■ **The task**: Set down only the lines from the one containing "The width and" through the final line of the entries below, exactly as they stand, with no pictures.

═════ Record extracts ═════

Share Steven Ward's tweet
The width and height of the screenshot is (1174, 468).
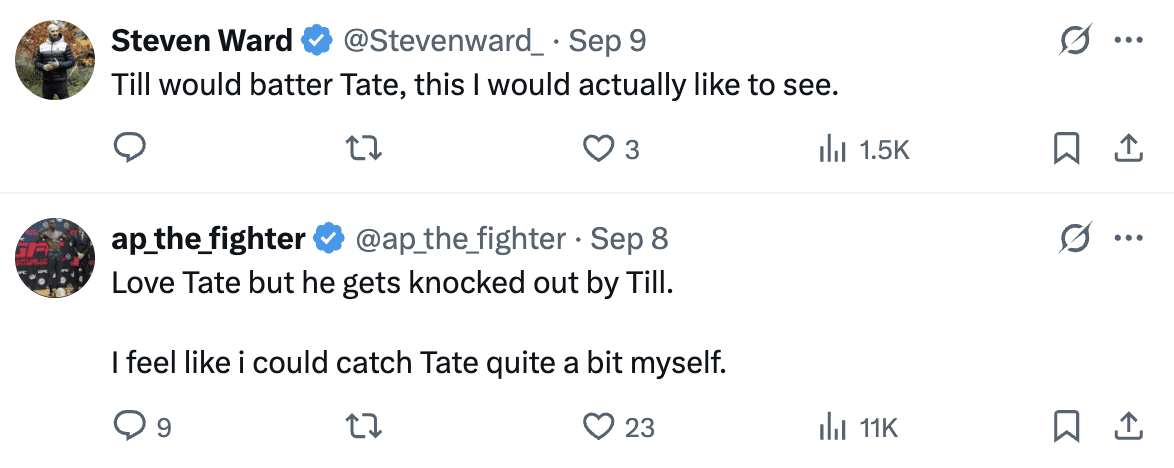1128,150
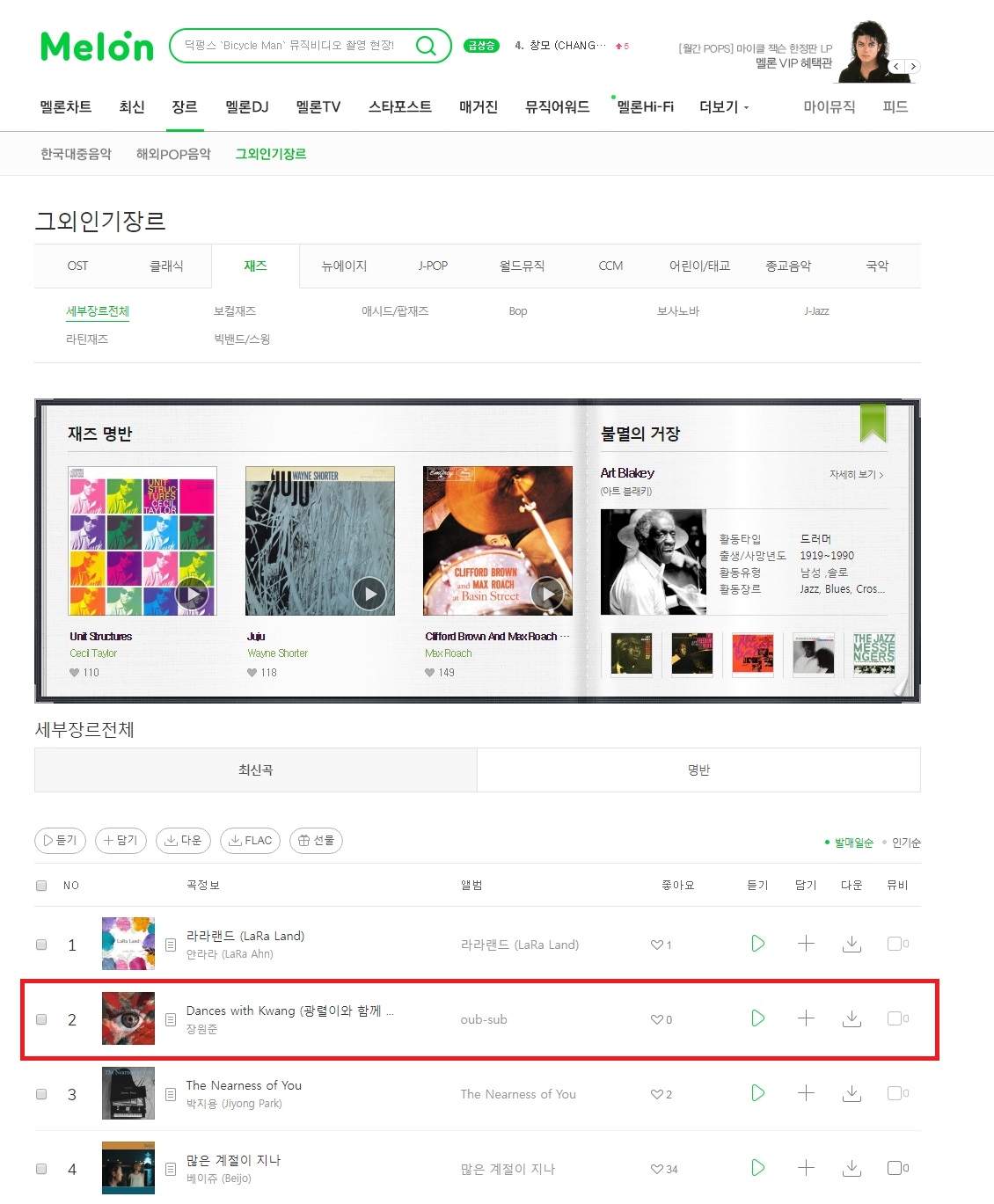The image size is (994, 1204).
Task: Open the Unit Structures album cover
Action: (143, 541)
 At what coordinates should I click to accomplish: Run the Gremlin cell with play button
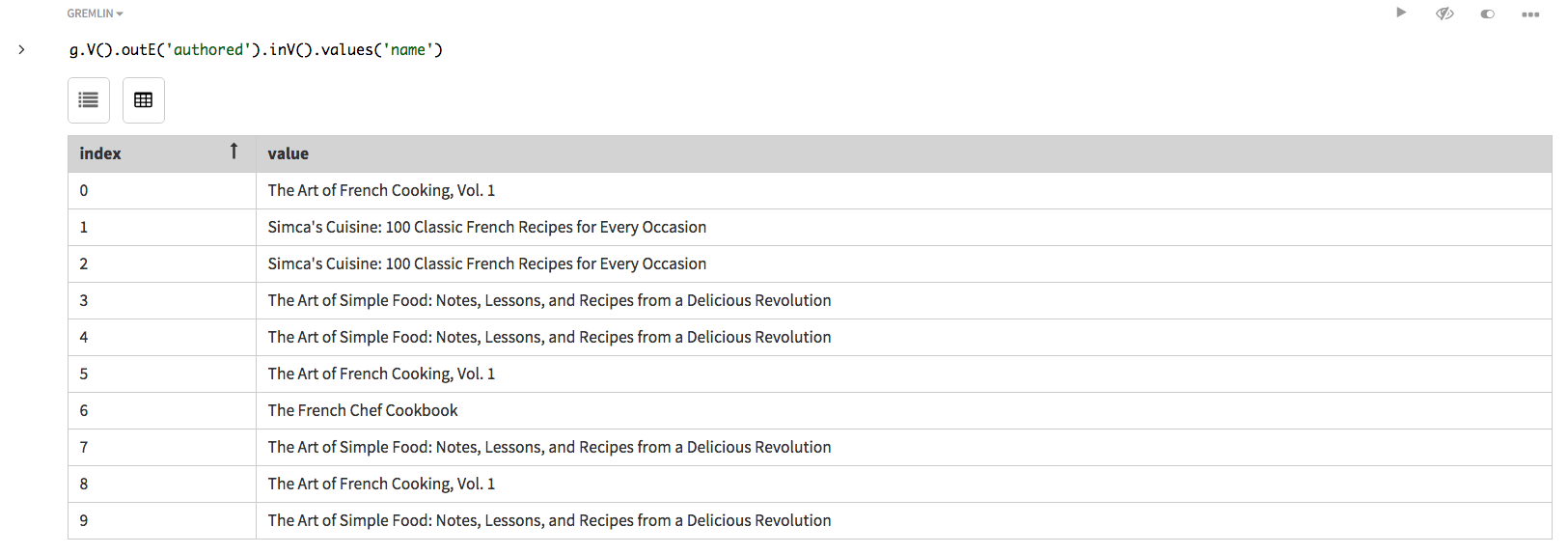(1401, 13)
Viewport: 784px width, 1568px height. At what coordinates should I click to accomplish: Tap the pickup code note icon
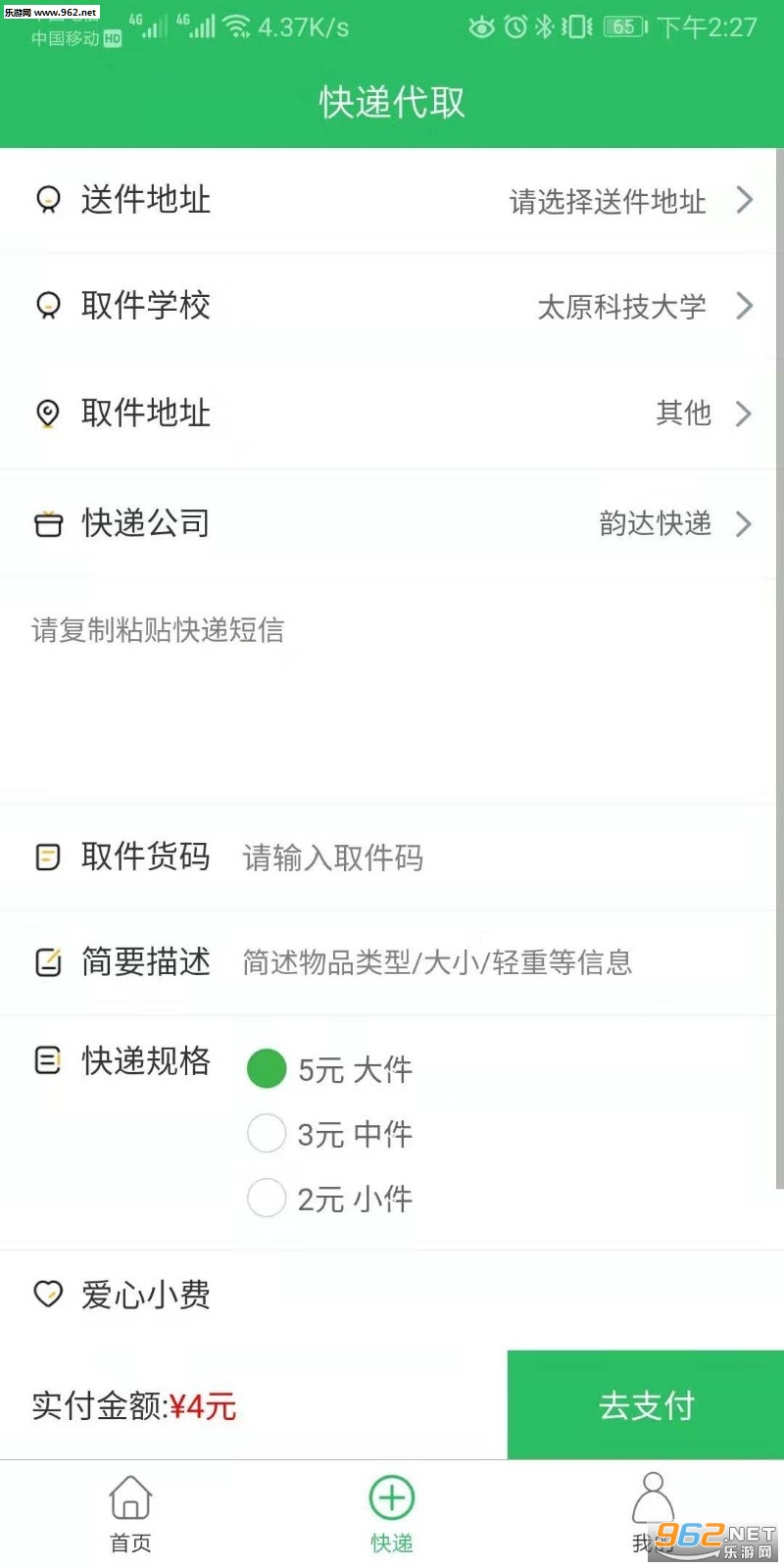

═════

■ **Solution**:
The width and height of the screenshot is (1174, 468).
1128,150
The image size is (994, 1204).
Task: Open the Unit Structures album cover
Action: (143, 541)
 At what coordinates should I click to accomplish: Run the Gremlin cell with play button
(1401, 13)
Viewport: 784px width, 1568px height. At what coordinates should I click to accomplish: Tap the pickup code note icon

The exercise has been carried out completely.